EŞEK İLE İLGİLİ KELİMELER
Eşek arısı, eşekbaşı, eşek cenneti, eşek davası, eşek dikeni, eşek hıyarı, eşek inadı, eşek kafalı, eşekkulağı, eşek marulu, eşek maydanozu, eşekoğlueşek, eşek otu, eşek sıpası, eşeksırtı, eşek şakası, eşek turpu, şeddeli eşek, uzuneşek, marsıvan eşeği, ocakeşeği, yaban eşeği, yereşeği, eşeklik, eşek adası, eşek kitabı. Eşek üzerine kelimeler; Nal, mıh, çivi, yular, semer, palan, kolan, keçe, tarak, heybe, ip/umman, yele, çifte, tekme.
ATASÖZÜ DEYİMLER
Atalar ne demişse doğru demiş. Hayat imbiğinden süzüle süzüle doğan atasözleri-deyimler birer yol göstericimiz. Atalar edep ve nezaket usulü ile hayvanı temsil getirerek insanları incitmeden ders verirler.
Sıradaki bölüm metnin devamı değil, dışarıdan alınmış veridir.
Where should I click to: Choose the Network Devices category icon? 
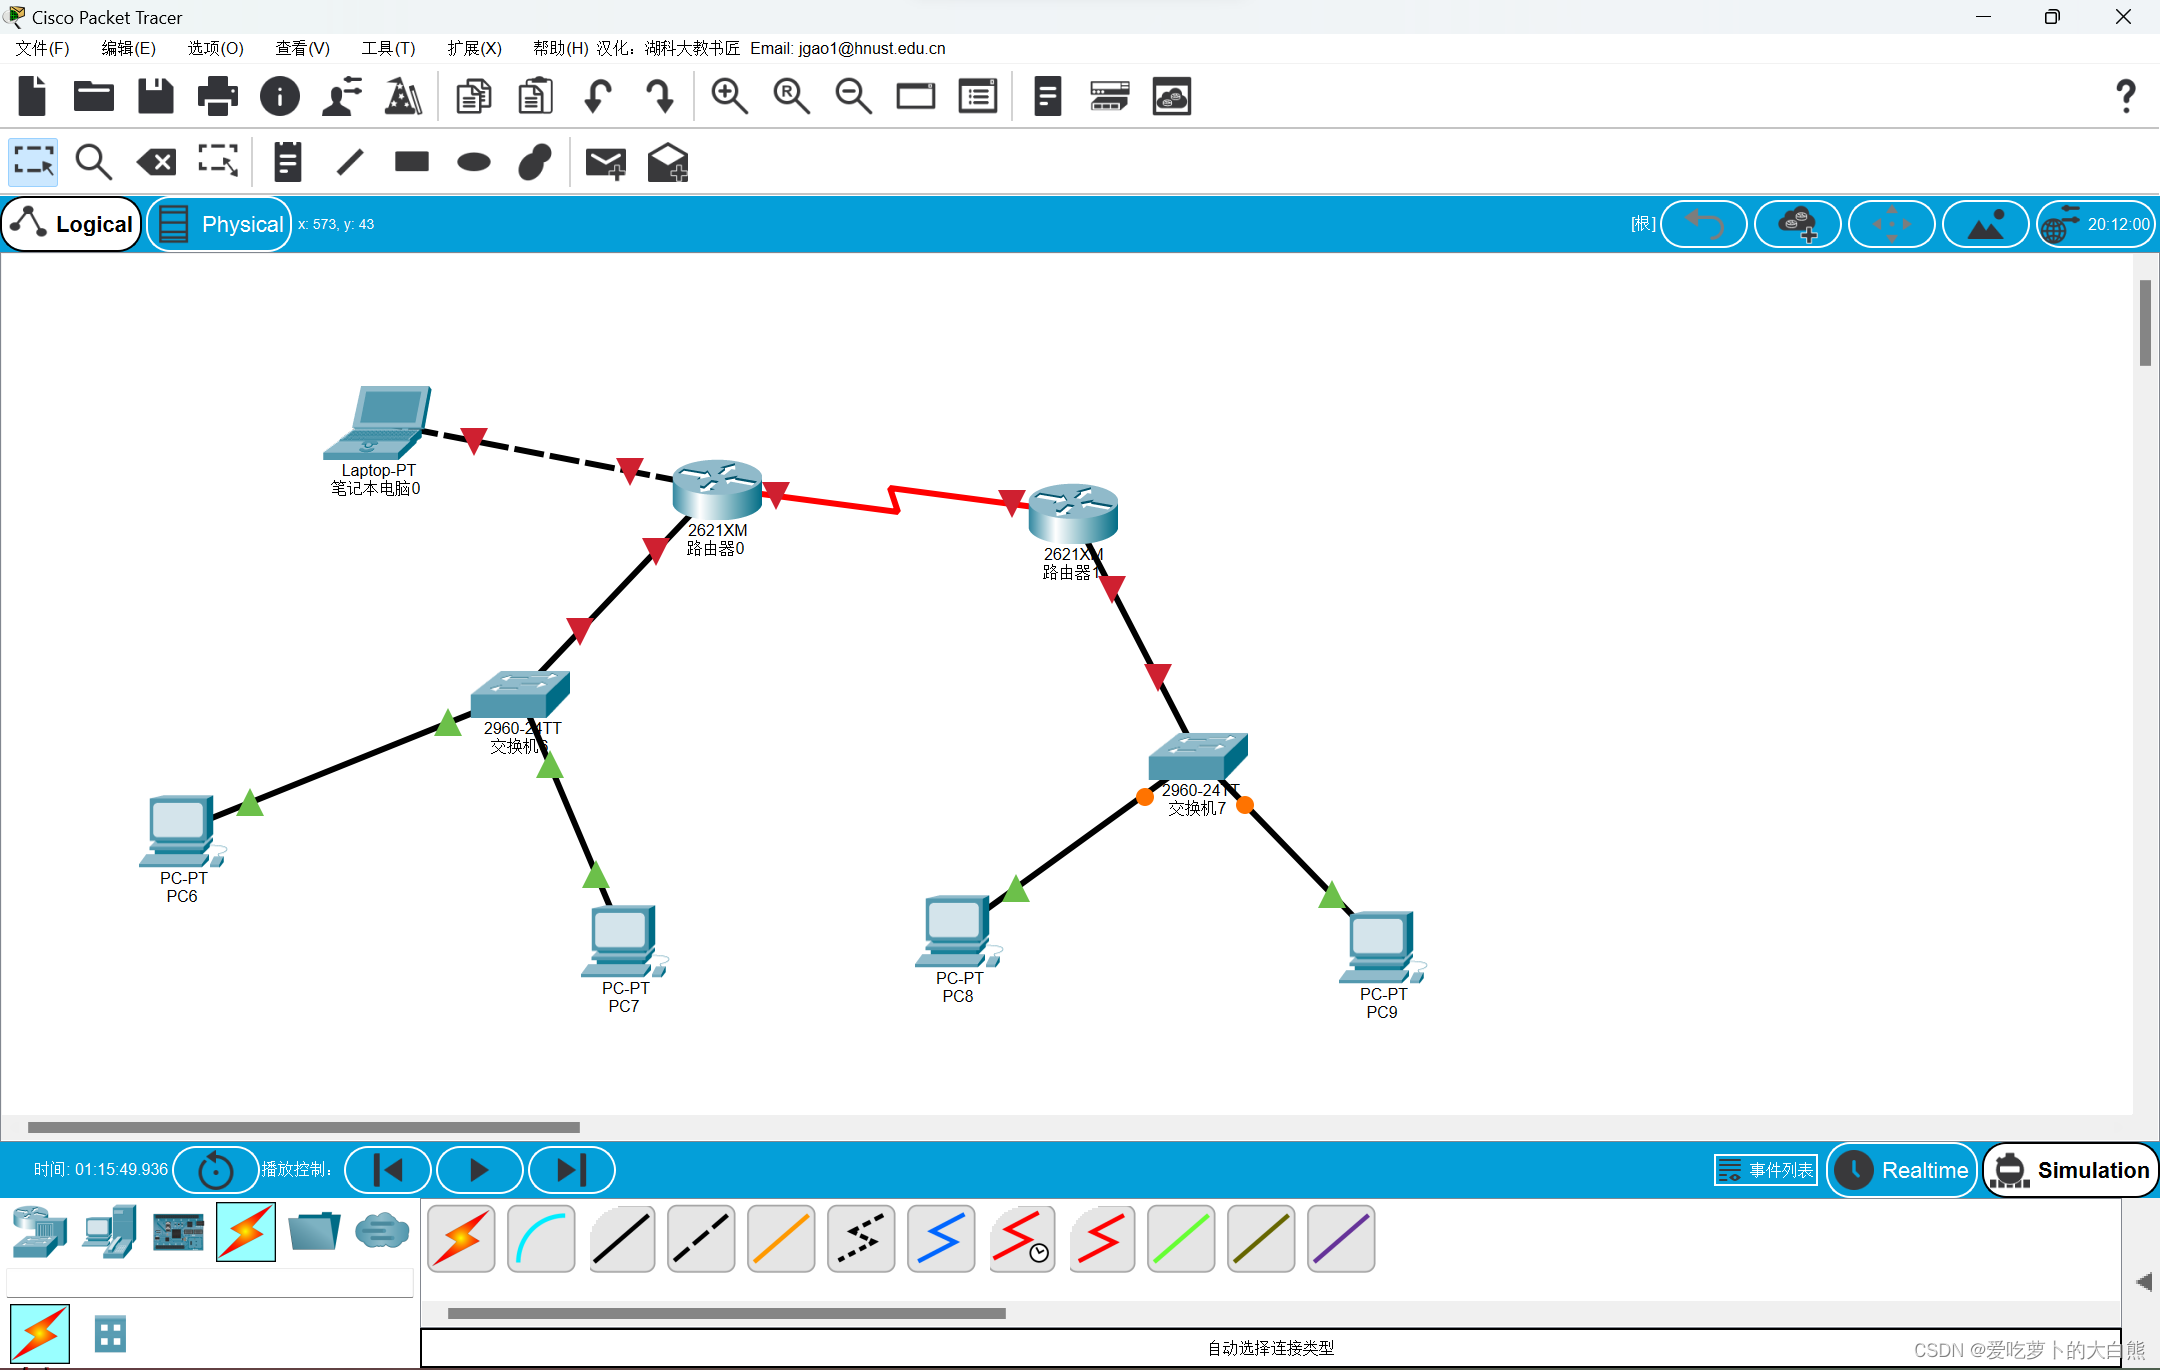pyautogui.click(x=39, y=1231)
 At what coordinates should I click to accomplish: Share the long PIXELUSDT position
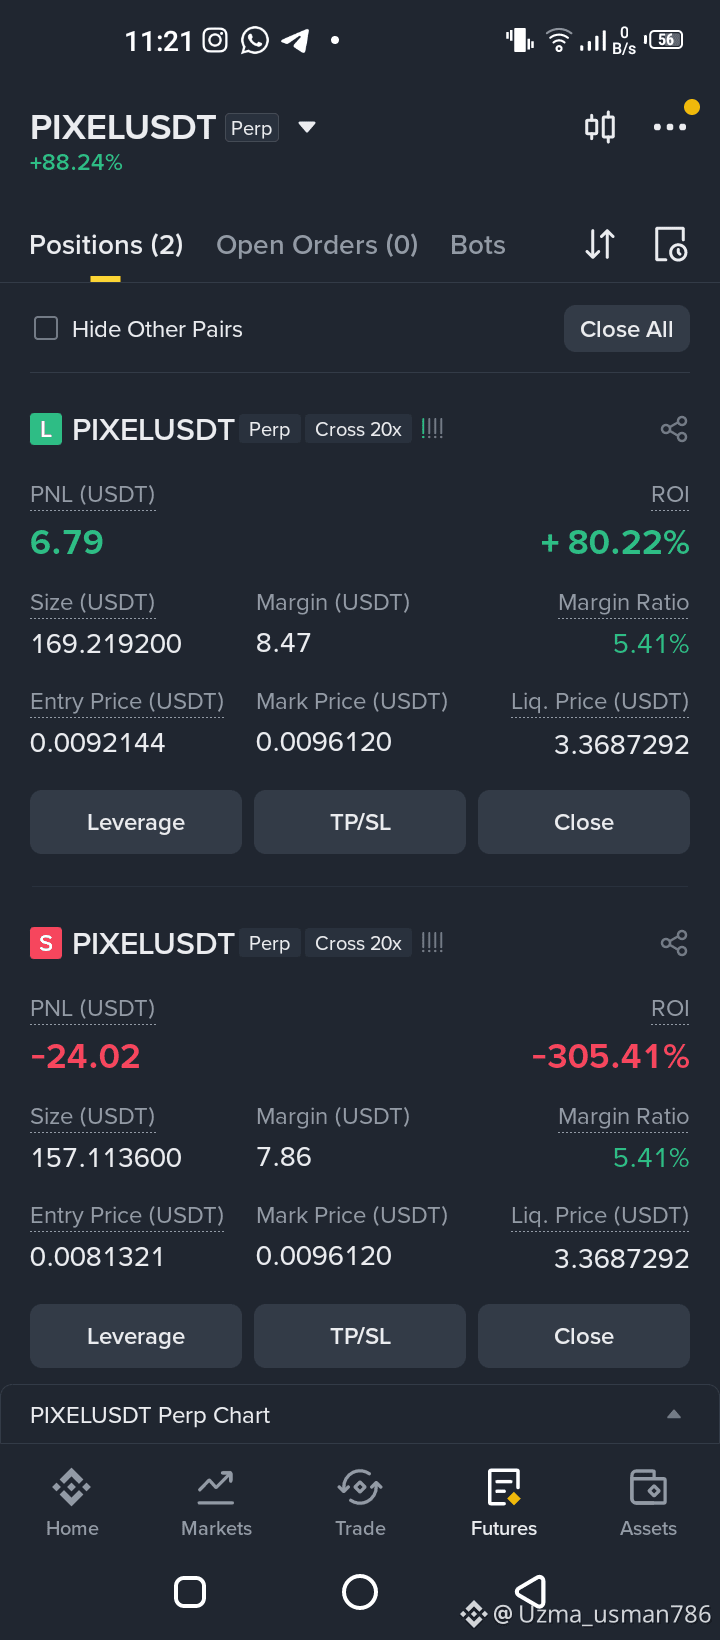674,429
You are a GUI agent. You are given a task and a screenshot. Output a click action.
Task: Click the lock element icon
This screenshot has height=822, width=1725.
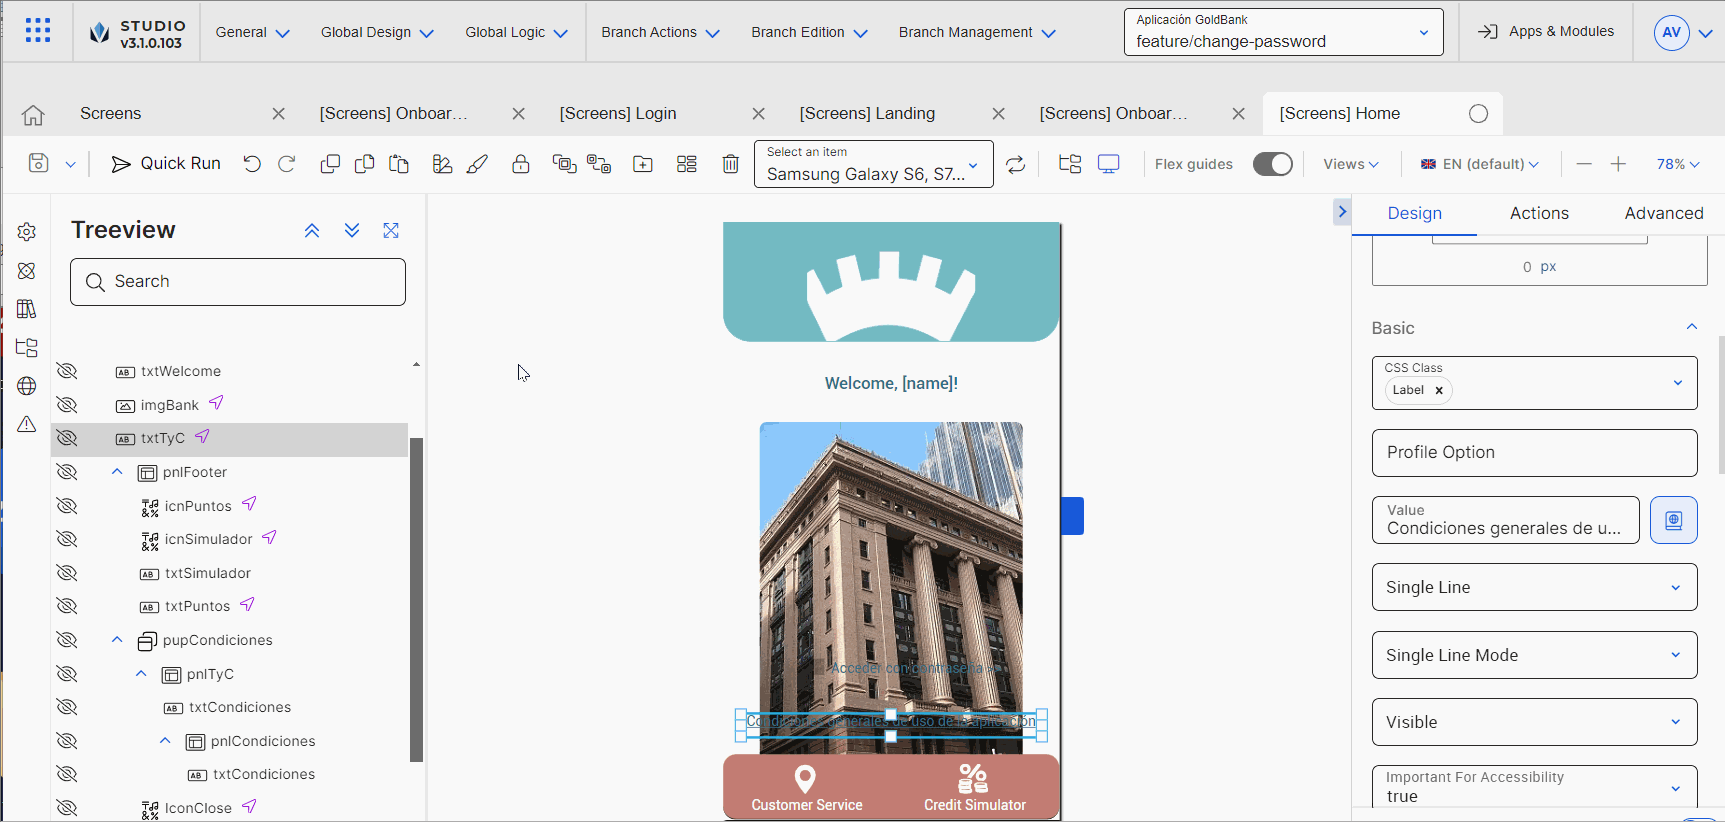click(521, 164)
Hayvanların en başında da eşek gelir. Eşek üzerine bir demet atasözü ve deyimler sunalım.
Atasözleri
- Eşeğin çiftesi uz olur
- Eşek at olmaz, ciğer et olmaz
- Eşek bile bir düştüğü yere bir daha düşmez
- İnsan ölür kalır eseri, eşek ölür kalır semeri
- Eşek hoşaftan ne anlar (suyunu içe, tanesini bırakır)
- Eşek kuyruğu gibi ne uzar ne kısalır
- Eşeğe cilve yap demişler, çifte atmış
- Eşeği düğüne çağırmışlar “ya su lazımdır ya odun” demiş
- Eşeğin aklına karpuz kabuğu düşürmek (veya koymak)
- Eşeğim ölümü köpeğe ziyafettir (veya düğündür)
- Eşek çamura çökerse sahibinden gayretlisi olmaz
- Eşek kocamakla tavla başı olmaz
- Eşeği sahibinin dediği yere bağla da varsın kurt yesin
- Attan düşen incinir, eşekten düşen kırılır
Deyimler
- Eşekten düşmüşe (veya düşmüş karpuza) dönmek
- Eşek gibi
- Eşek sudan gelinceye kadar dövmek
- Eşeğe gücü yetmeyip semerini dövmek
- Eşeğin kuyruğu gibi
- Eşeğini sağlam kazığa bağlamak
- Eşek adam
- Eşek herif
- Baban eşek olursa
- Eşek kafam
- Eşeğe yük mü yok
- Ölme eşeğim yaz gelsin
- Eşeğin aklına karpuz kabuğu düşürmek
- Eşeklik etme
- Eşekbaşı
- Eşek cilvesi
- Eşek kadar olmak
- Eşek şakası
- Eşek yükü
- Eşeğin teki
- Senin yaptığını Çorumlu yapmaz
- Eşek derisi gibi
- Eşek kadar
HAYATIMIZDA
Şimdi şehirlerde yaşıyoruz. Eşek ile az temasımız kaldı. Şehir dünyasından çıktılar. Bazı parklarda nostaljik hayvan niyetine çocukları bindiriyorlar. Hayvanat bahçelerinde yaşatıyorlar. Kendi artık aramızda yok ama hayatımızda var. Dilimizde, kültürümüzde, günlük temsillerimizde ismi biteriye geçer.
Şu “keyif” lafı eşek için söylenmiş bilir misiniz? Çayırlarda yayılıp tepinince, birde anırınca eşeğe keyiflendi demez miyiz? Hele çayırlarda belenişi, tam keyif halidir. Keyfi yerinde demez miyiz? Şimdi eşeği aradan çıkardık tamamen insanlar için kullanıyoruz. Dilimize takıla takıla.
Normal eşek, vurgulu hali eşek. Bizde birine kızınca eşek denir. Geçmişten beri gelen bir kin veya birikim varsa, uzun zamandan beri kızmadıysak eşekoğlueşek denir. Babalar çocuklarını (eşek) diye sever. Annelerde (eşek sıpası) diye. Kocasına bir yollamadır bu. Kızınca, beklide kaybedince, hayıflanınca eşek adam, eşek herif. Uyanık memleketlerin adamına attan derler ya “ babasının eşeğini boyar, anasına satar”.
Velhasıl eşek aramızda yok ama ismi var. Dilimizde, kültürümüzde, mizahımızda. Dahası kurtarıcımız onun üzerinden ne marifetler sergileriz. Eşeğin biz insanoğluna emeği çok geçiyor. Ona iyi bakarak hakkının karşılığını verebiliriz. Eşek bugünde yarında bizimle yaşayacak.